Rick Fox wants his concrete startup's carbon credits to subsidize down payments for homeowners

Image Credits: Ross Marlowe/TPG for TechCrunch

Three-time NBA champion Rick Fox has a plan to solve the housing crisis in the Bahamas and beyond.

Fox is co-founder of Partanna, a startup that makes carbon-negative concrete. Each block of his company’s concrete avoids and removes 14.3 kilograms of carbon from the atmosphere, generating carbon credits in the process. On average, those credits sell for $300 per metric ton, Fox told the audience at TechCrunch Disrupt 2023.

Plenty of companies sell carbon credits, but what makes Fox’s proposal intriguing is the fact that he’d be willing to roll those into a program to help lower the cost of acquiring a home made of Partanna’s concrete blocks.

“We can partner with those that might want to warehouse credits, finance us at the front end so that we can use those credits to support people in down payments,” Fox said. “We’ll eventually get to a place where we create our own financing mechanism for homeowners.”

The idea sprung from Fox’s experience following Hurricane Dorian, which devastated his home country of the Bahamas.

“They called it a once-in-100-year storm. It destroyed two of our islands. And at that point in time, I watched 30,000 citizens be displaced,” he said. To him, it was clear that the country needed a new model to rebuild.

“I come from a small island, developing nation where the global north is having a huge impact on the global south to meet development,” he said. “And that’s not to point fingers — it’s just the fact of what we deal with. Development is not going anywhere anytime soon. We’re not going to stop developing.” But, he added, that development needed to find its way to the Bahamas, too.

Working with partners and investors

Getting to the scale that makes meaningful development possible, though, requires investors, partners and customers. In climate tech especially, those partners might have deep connections with the oil and gas industry that’s responsible for much of the climate crisis.

One of Partanna’s first customers is Red Sea Global, a real estate developer wholly owned by Saudi Arabia’s Public Investment Fund. Saudi Arabia is not only one of the world’s largest oil producers, but it also has a spotty record on human rights.

Fox elaborated on why Partanna is focusing much of its efforts in the Middle East. “When you’re tackling this scale of a challenge, which is to change the way we build in the world for good, forever, then you go wherever it’s needed. And you try to make a difference in the areas that are building as much as [Saudi Arabia] is building. And so we’re there, being a positive impact on their development,” he said.

He also had some advice on how founders might handle such customers, investors or other partners.

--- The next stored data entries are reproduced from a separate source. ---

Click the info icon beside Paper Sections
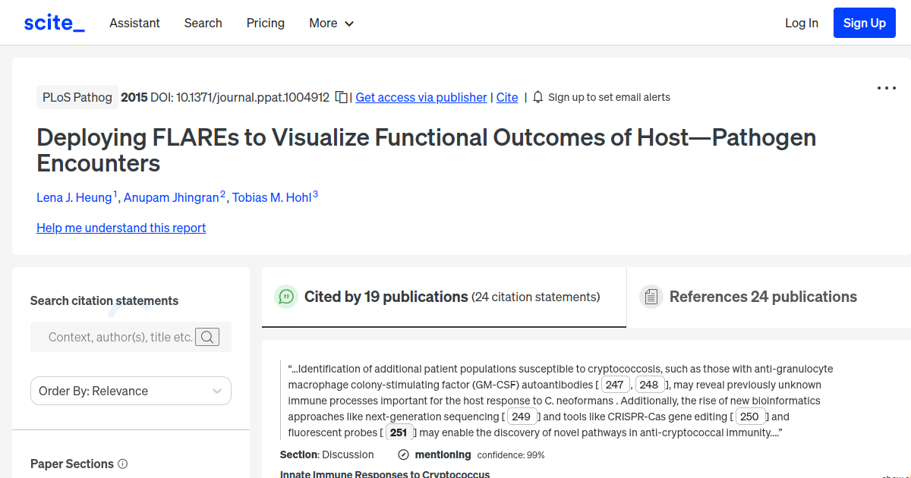This screenshot has width=911, height=478. click(x=123, y=464)
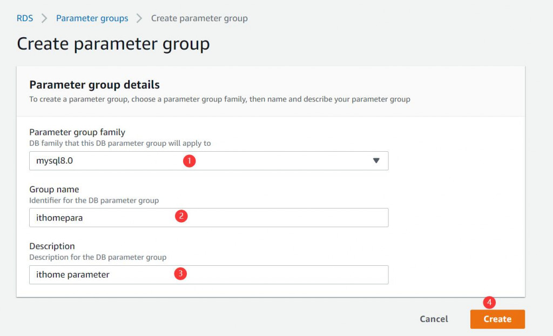The image size is (553, 336).
Task: Navigate to Parameter groups breadcrumb link
Action: click(x=92, y=18)
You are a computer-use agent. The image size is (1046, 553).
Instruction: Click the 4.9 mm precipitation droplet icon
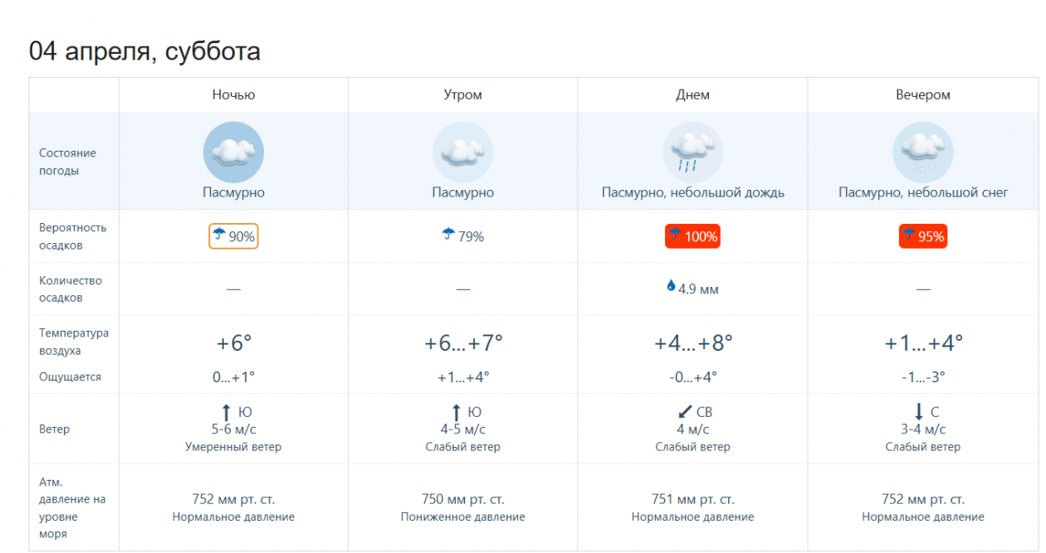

For Fox, “the challenge of delivering a finished piece of work or a championship — pursuit of a championship goal — at the end of the day, you’re going to have personal beliefs and systems and the way you live your personal life outside of a task you may come together to accomplish and for me, personally, I do the job that needs to be done with the teammates I have where the common goal and the mission is greater than any of my own personal opinions.

“So to me, the planet and this mission of climate, attacking the way we build in the world, delinking development from construction and pollution, that's a mission that's greater than any of our personal thoughts and beliefs.”

He also said he thinks that climate change might be an avenue for bridging some of those cultural gaps. “Pulling it all together and finding a way to all work together hopefully then impacts the way you think, and the way you think may impact the way I think,” Fox said.